Document Path:          /about
Document Length:        12512 bytes

Concurrency Level:      10
Time taken for tests:   0.314 seconds
Complete requests:      1000
Failed requests:        0
Write errors:           0
Total transferred:      12779000 bytes
HTML transferred:       12512000 bytes
Requests per second:    3181.36 [#/sec] (mean)
Time per request:       3.143 [ms] (mean)
Time per request:       0.314 [ms] (mean, across all concurrent requests)
Transfer rate:          39701.75 [Kbytes/sec] received

AFTER:

Document Path:          /about2
Document Length:        306965 bytes

Concurrency Level:      10
Time taken for tests:   1.089 seconds
Complete requests:      1000
Failed requests:        0
Write errors:           0
Total transferred:      307117000 bytes
HTML transferred:       306965000 bytes
Requests per second:    918.60 [#/sec] (mean)
Time per request:       10.886 [ms] (mean)
Time per request:       1.089 [ms] (mean, across all concurrent requests)
Transfer rate:          275505.06 [Kbytes/sec] received

So, it's basically 292Mb transferred instead of 12Mb in the test and the requests per second is a third of what it used to be. But it's not too bad. And with web site optimization, what matters is the individual user's impression, not how much or how little the server can serve multiple users.

Next, how does the waterfall of this look?

BEFORE:

WebPagetest WebpageTest before

Pingdom Tools Pingdom Tools before

AFTER:

WebPagetest WebpageTest after

Pingdom Tools Pingdom Tools after

Note! All images when served individually (the "before" version) are all served from a fast CDN. The HTML is served from London, United Kingdom and the Webpagetest was run from Virginia, USA.

What can we conclude from this:

  • It worked! There are less requests. 18 requests becomes 6 requests.
  • The "Start Render" time is significantly started earlier.
  • The "Document Complete" event happens slightly earlier
  • The total file size goes from 286Kb to 283Kb!
  • Before: First load takes 2 seconds, repeated view takes 0.4 seconds
  • After: First load takes 2 seconds, repeated view takes 2 secondsd :(
  • Pingdom Tools sums the kilobytes which gives a rounding error compared to WebPagetest

Some more thoughts and conclusions:

If you're wondering how the total file size is the same as before (sum of html + images) it's because all images are turned into base64 into one large document which gzip presumably does better on. If there were fewer images I'd suspect the second version would be slightly bigger in total.
Apparently the base64 version + gzip is supposed to be 2-5% bigger than the original JPG/PNG individually.

Don't do this at home kids if you don't have a good server-side cache and a good web server that serves the HTML gzipped.

Although the code I put in place to make this possible is, right now, pretty ugly it is after all pretty convenient to the developer because it's like a plugin you just add to the rendering.
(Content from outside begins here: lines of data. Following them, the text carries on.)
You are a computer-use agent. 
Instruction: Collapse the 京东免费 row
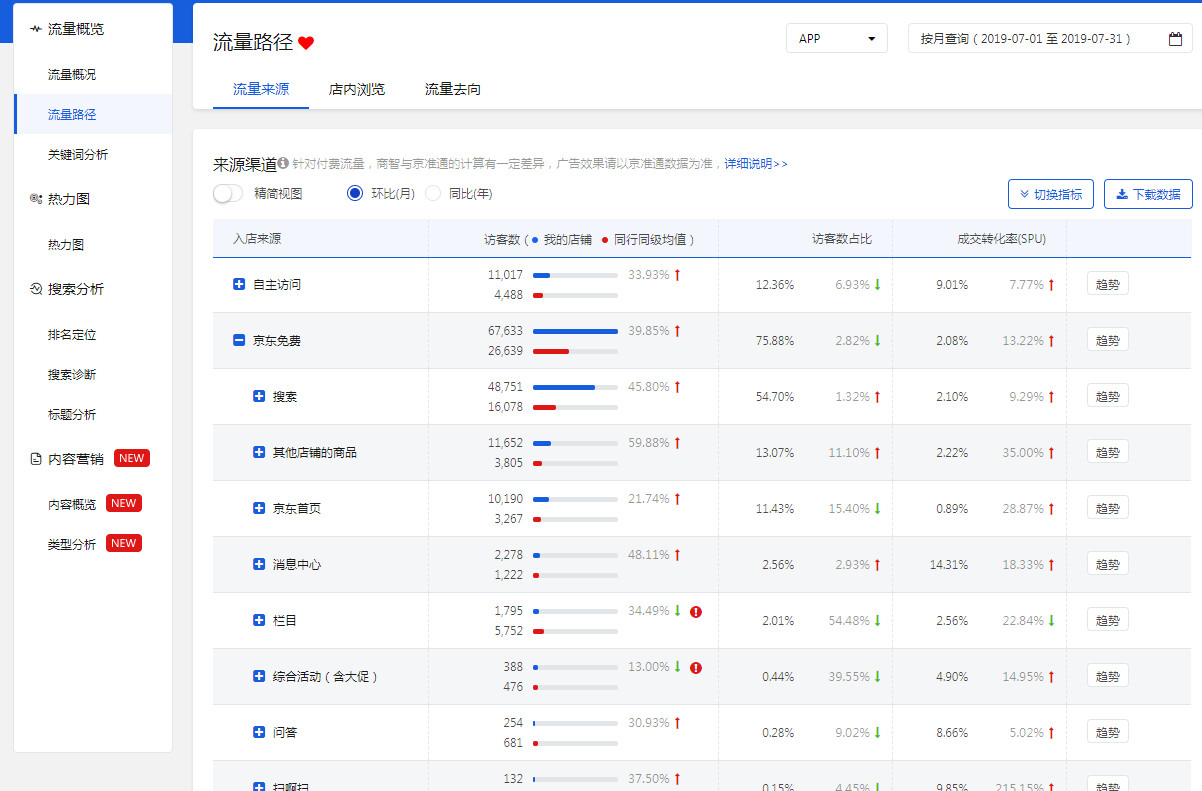[x=239, y=341]
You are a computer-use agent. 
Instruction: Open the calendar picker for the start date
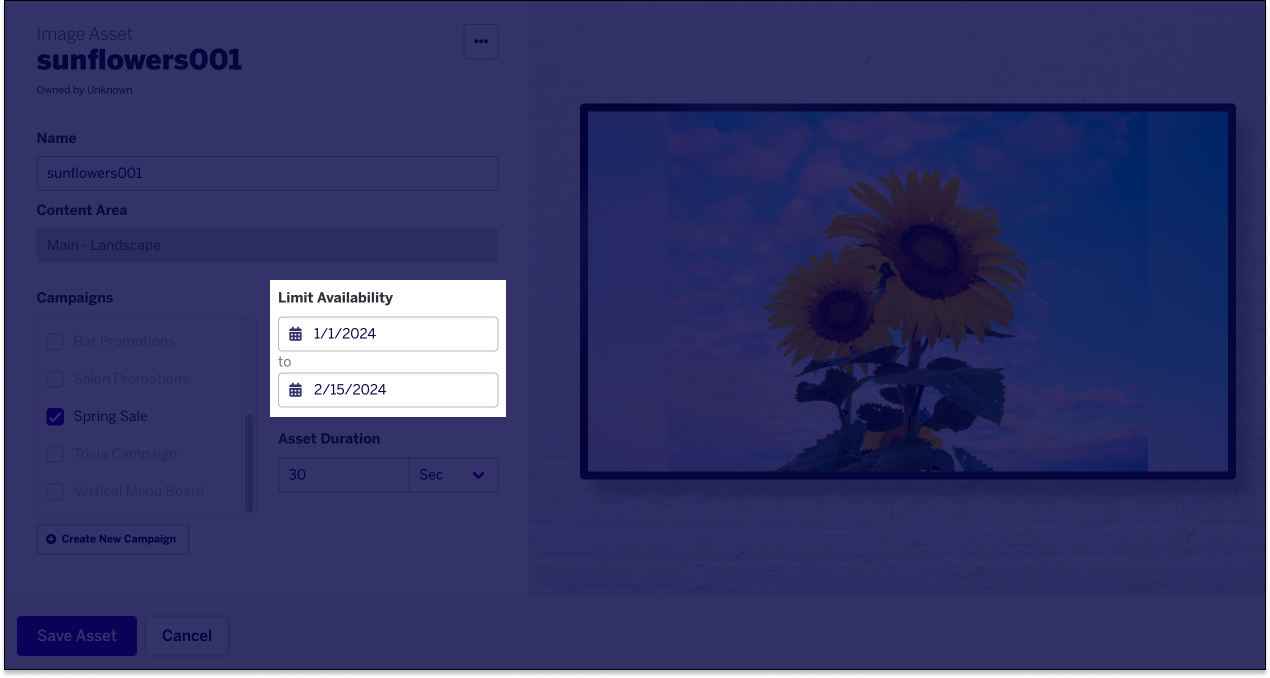295,333
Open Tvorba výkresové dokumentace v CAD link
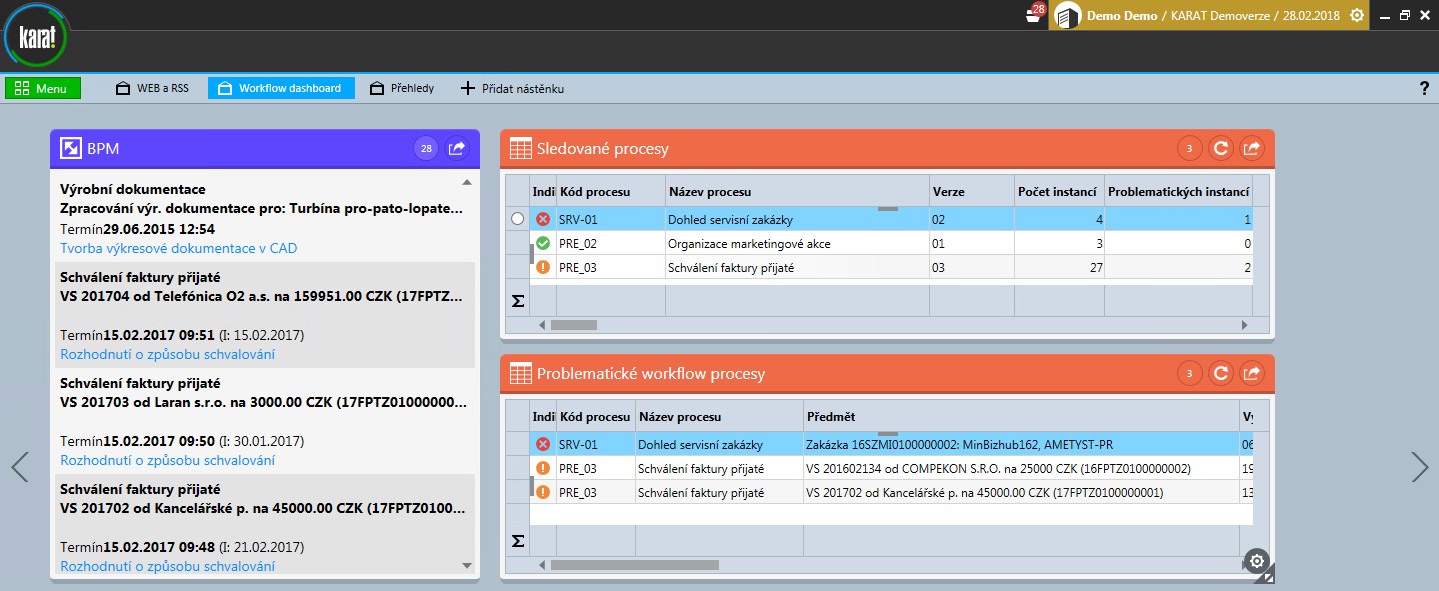This screenshot has width=1439, height=591. pos(178,248)
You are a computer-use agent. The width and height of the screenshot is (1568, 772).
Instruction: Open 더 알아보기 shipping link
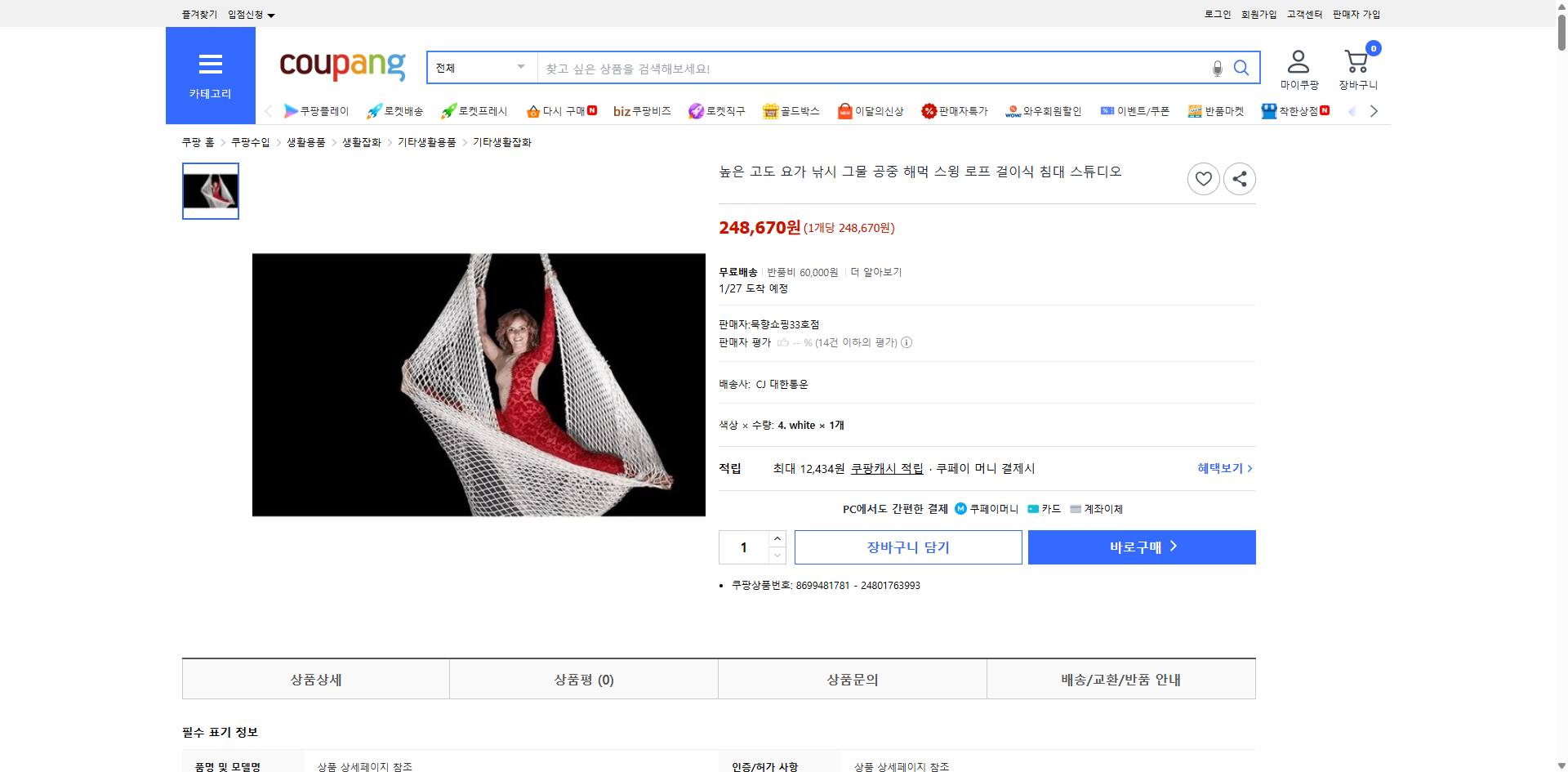[x=875, y=271]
You don't even notice this going on in the template or in the view code. However...

More work is needed. And that is the IE <= 7 guys. Basically Internet Explorer 7 and worse don't support it at all so you need a shim for them that looks something like this:

<!--[if lt IE 7]> 
<script>
$('img').each(function() {
  $(this).attr(src, $(this).data('orig-src'));
})
</script>
<![endif]-->


It would need some love and work but the principle is there and it's sound.

Or, just ignore them. After all, only 3% of my visitors are on IE8 and only 0.5% are on IE7. At least they can read the text. This brutal exclusion isn't always and option. But the shim is.

I think I'm going to keep it. The code needs to be packaged up and made neat before I stick to it. There is a lot more interesting things one can do with this. For example, you could in a post processor optimize the CSS used by inspecting the DOM to see which selectors can be dumped.

UPDATE

Some really valuable comments below have pointed out that using data URIs cause a memory bloat in Gecko which means that it might be particularly harmful for people with multiple tabs or using mobile devices.

Hmm... back to the drawing board a bit I guess.